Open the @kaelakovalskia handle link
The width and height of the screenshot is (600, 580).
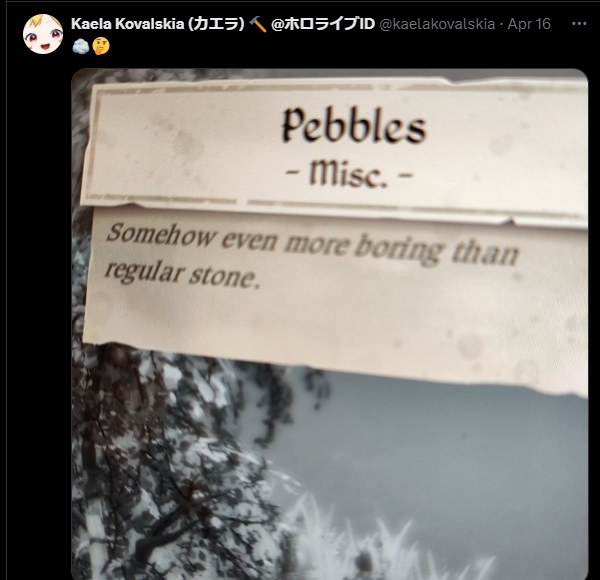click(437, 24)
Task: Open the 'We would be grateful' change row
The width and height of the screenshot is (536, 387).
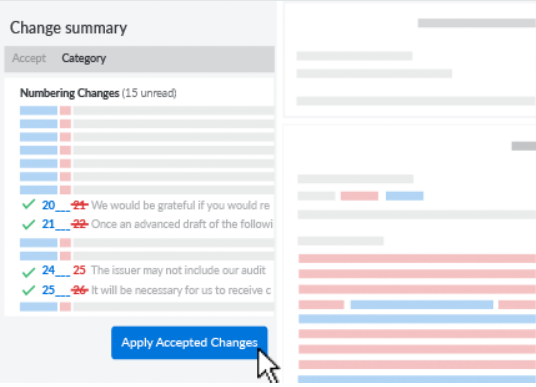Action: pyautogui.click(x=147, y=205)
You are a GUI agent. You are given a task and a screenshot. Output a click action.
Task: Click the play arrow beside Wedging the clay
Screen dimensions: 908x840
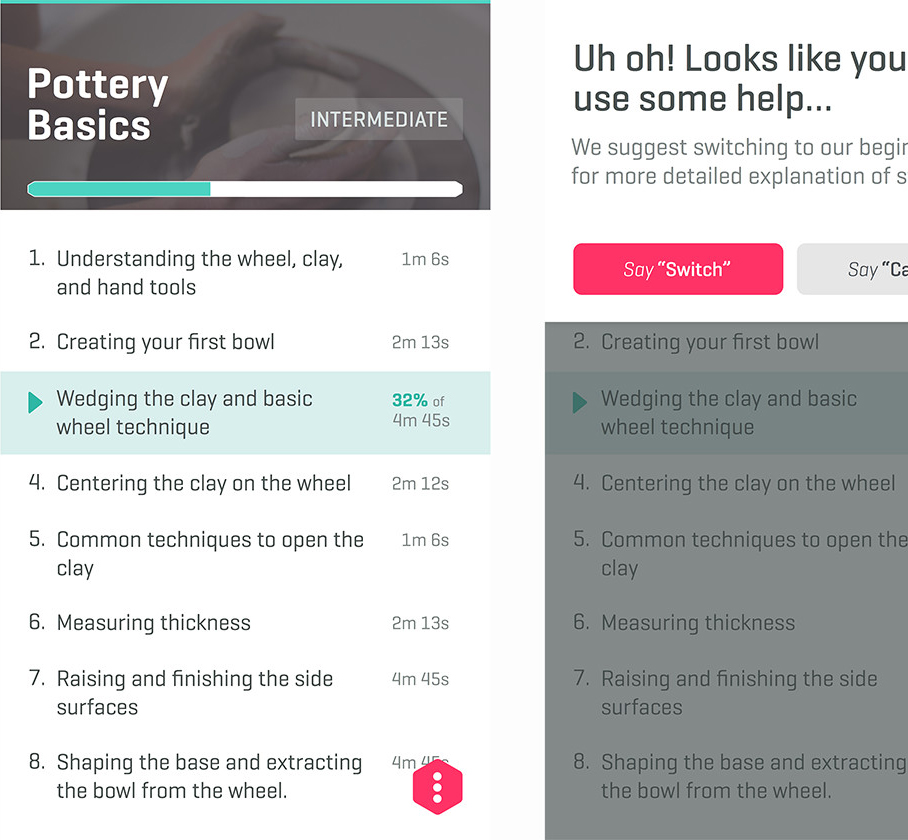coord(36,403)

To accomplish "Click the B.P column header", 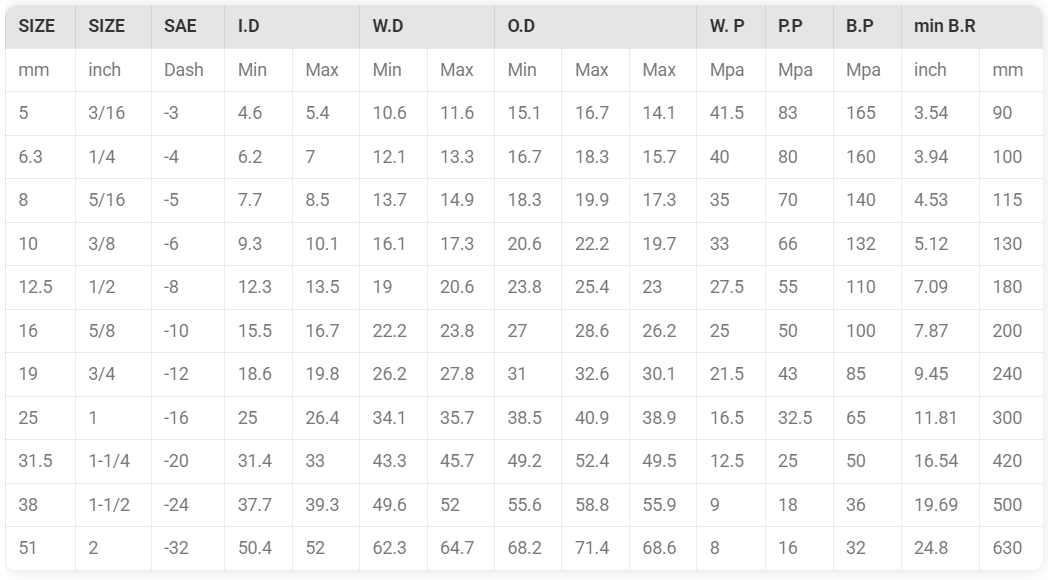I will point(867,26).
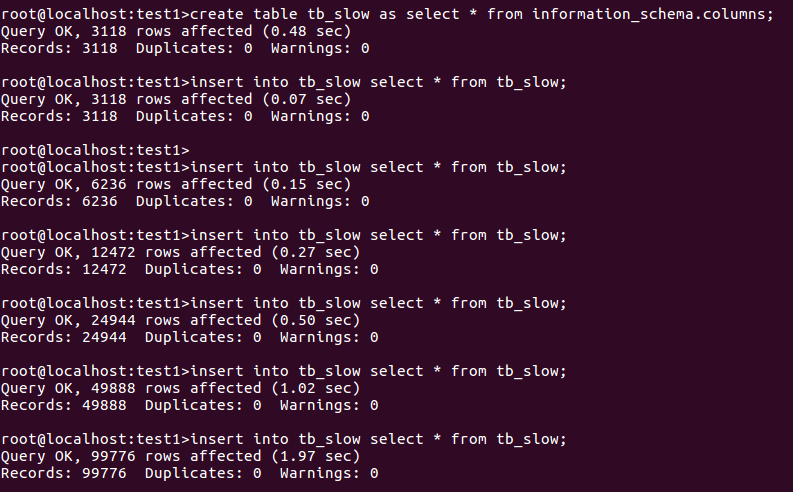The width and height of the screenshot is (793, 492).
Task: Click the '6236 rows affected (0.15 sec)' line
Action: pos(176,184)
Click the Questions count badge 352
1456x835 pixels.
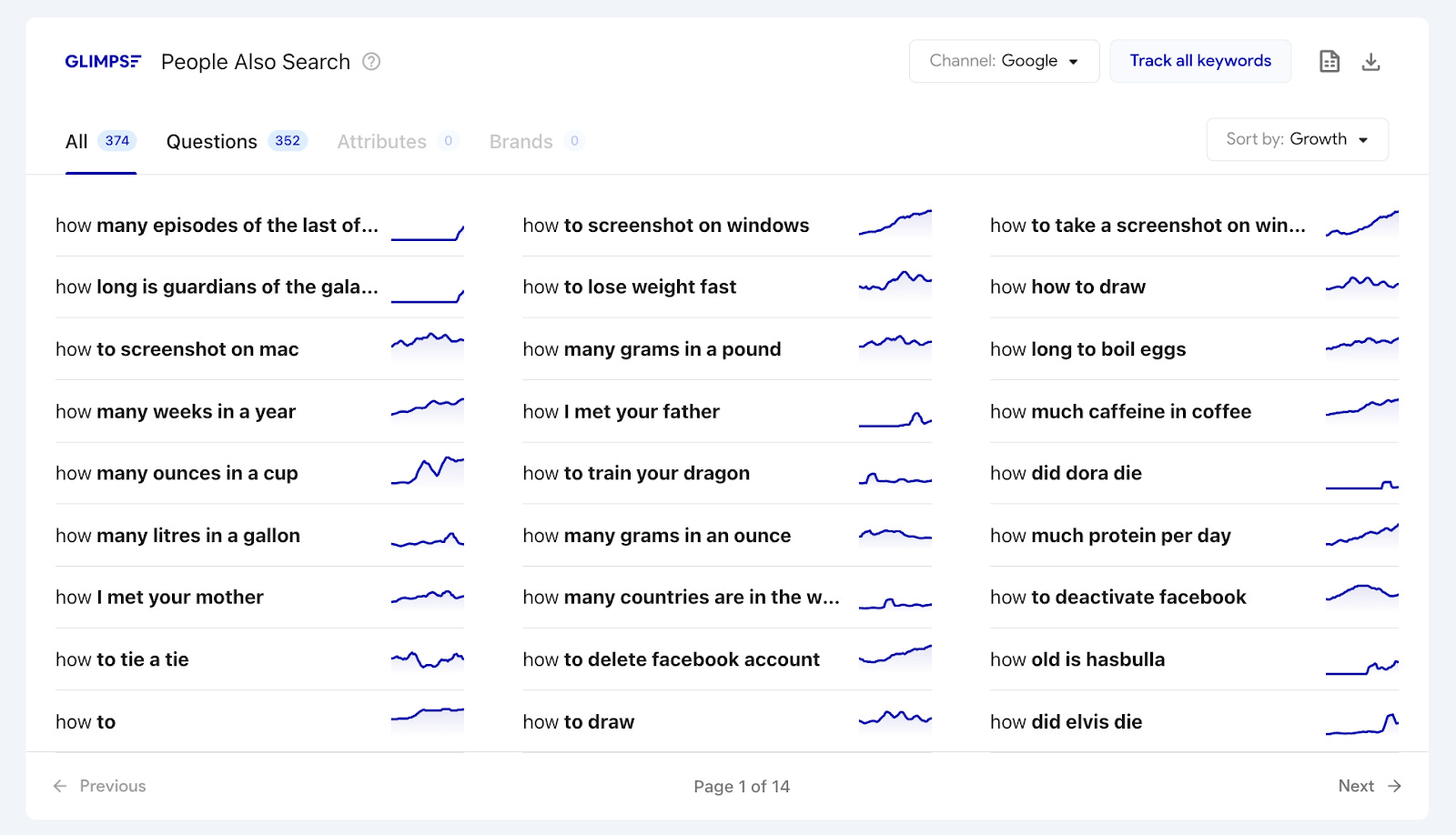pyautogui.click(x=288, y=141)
- - - - - - -
Reproduce each line in the listing above that mentions the string "Open".

Open the @kaelakovalskia handle link
Task: Open the 'We would be grateful' change row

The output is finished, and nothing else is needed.